Отрывок:

/---

Книга Уроки русского. Роковые силы, страница 17. Автор книги Вадим Кожинов, Виктор Кожемяко

Разделитель для чтения книг в онлайн библиотеке

Онлайн книга «Уроки русского. Роковые силы»

Cтраница 17

Главное, конечно, не в этом. Самое главное в том, что происшедшее в 1937 году явилось результатом того в общем-то грандиозного исторического поворота, о котором мы с вами говорили. Когда эти люди, можно сказать, стали ненужными и в каком-то смысле вредными. В них было пусть по меньшей мере внутреннее, но сопротивление тому, что делалось. Это можно обнаружить в массе всяких фактов и проявлений. Потому что начавшееся им было совершенно чуждо, особенно тем людям, которые в революции участвовали уже по 20–30 и более лет. Для них это был поворот неприемлемый.

Ну хотя бы вот возвращение генеральского звания. Даже я, хотя мне было всего 10 лет, был буквально потрясен этим фактом. Ведь я всегда считал, что генерал — это что-то из царистского бытия, такое совершенно чудовищное. Когда позже, в 43-м году, возвращались погоны, люди уже привыкли и не так были поражены. Хотя, между прочим, характерно, что Солженицын был этим крайне недоволен.

Вик. К. Он же все-таки собирался писать книгу «Люби революцию» — «ЛЮР». Это уже потом повернулось наоборот — ненавидеть революцию. Ну бывают такие повороты…

Вад. К. Колоссальный поворот! И вот даже такой человек — безусловно, неглупый, понимающий, но не смог этого понять, шел по инерции…

А поэт Павел Коган, погибший на фронте, незадолго до войны пишет совершенно патриотическое стихотворение, раньше неслыханное. Он писал: «Я патриот, я воздух русский, я землю русскую люблю…» и так далее. Это, конечно же, влияние новой, патриотической атмосферы, которая начала утверждаться в обществе! Но что интересно — тут же, поскольку он был воспитан все-таки на идеях Интернационала и мировой революции, восклицает: «Но мы еще дойдем до Ганга, но мы еще умрем в боях, чтоб от Японии до Англии сияла Родина моя!» Хотя буквально перед этим он же сказал: «Я б сдох, как пес, от ностальгии в любом кокосовом раю». Зачем, в самом деле, ему эти кокосы? Вот такое противоречие, такое весьма характерное раздвоение.


Вик. К. Очень показательно!

Вад. К. Я начал говорить о воскрешении русской истории и вообще о патриотизме, но это только одна сторона вопроса. Не менее важно, например, что были как бы реабилитированы бывшие кулаки. С 34-го года началась постепенная их реабилитация. И можно назвать множество бывших кулаков, которые достигли очень высокого положения.

\---

Перепишите отрывок о патриотическом повороте от слов «Вад. К. Я начал» вплоть до слов «очень высокого положения.» включительно, заменив «очень высокого положения» на «весьма высокого положения».

Строки данных:
/---

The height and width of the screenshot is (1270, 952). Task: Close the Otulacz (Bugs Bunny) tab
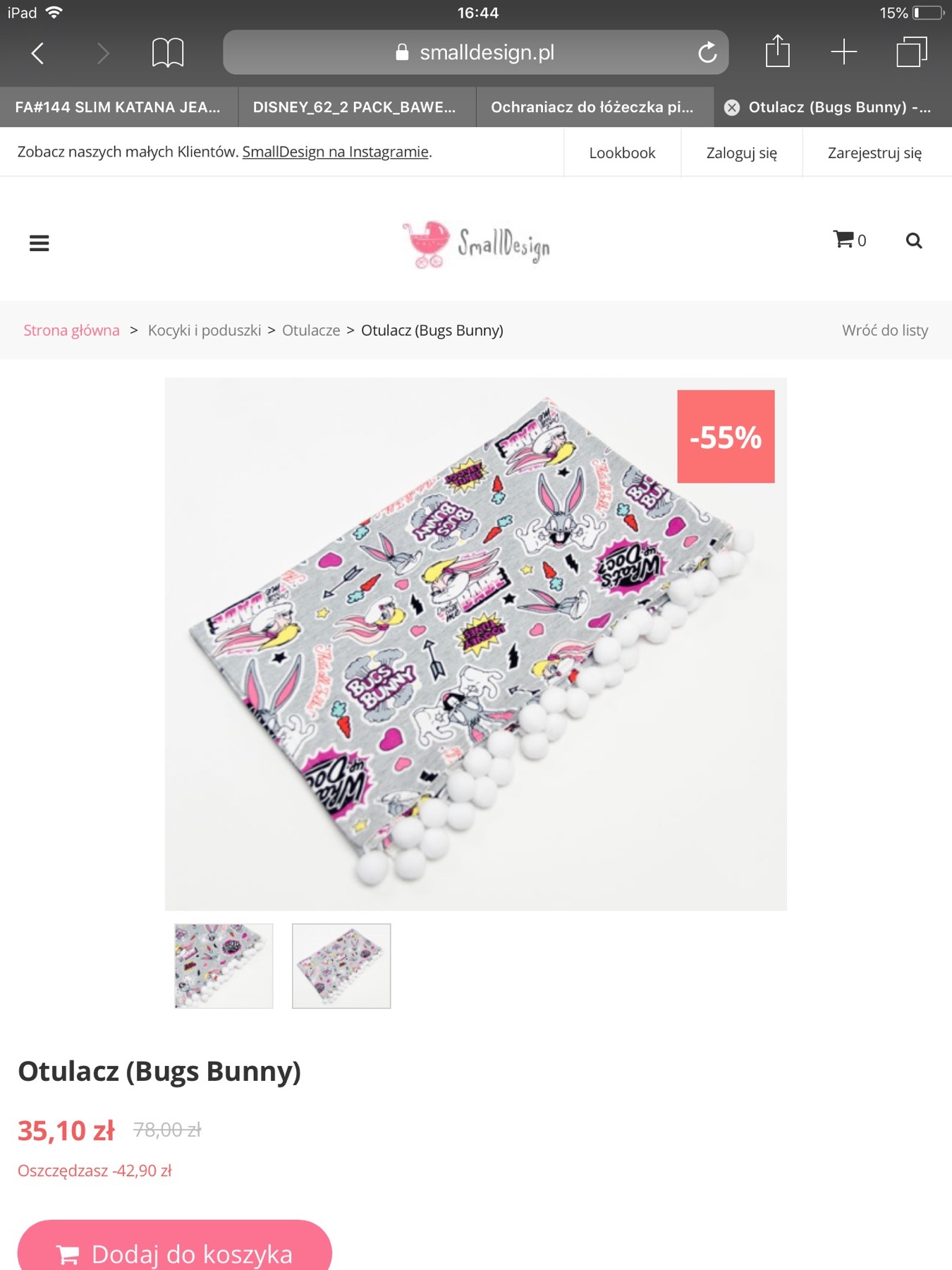(x=732, y=107)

\---

Решение:
Вад. К. Я начал говорить о воскрешении русской истории и вообще о патриотизме, но это только одна сторона вопроса. Не менее важно, например, что были как бы реабилитированы бывшие кулаки. С 34-го года началась постепенная их реабилитация. И можно назвать множество бывших кулаков, которые достигли весьма высокого положения.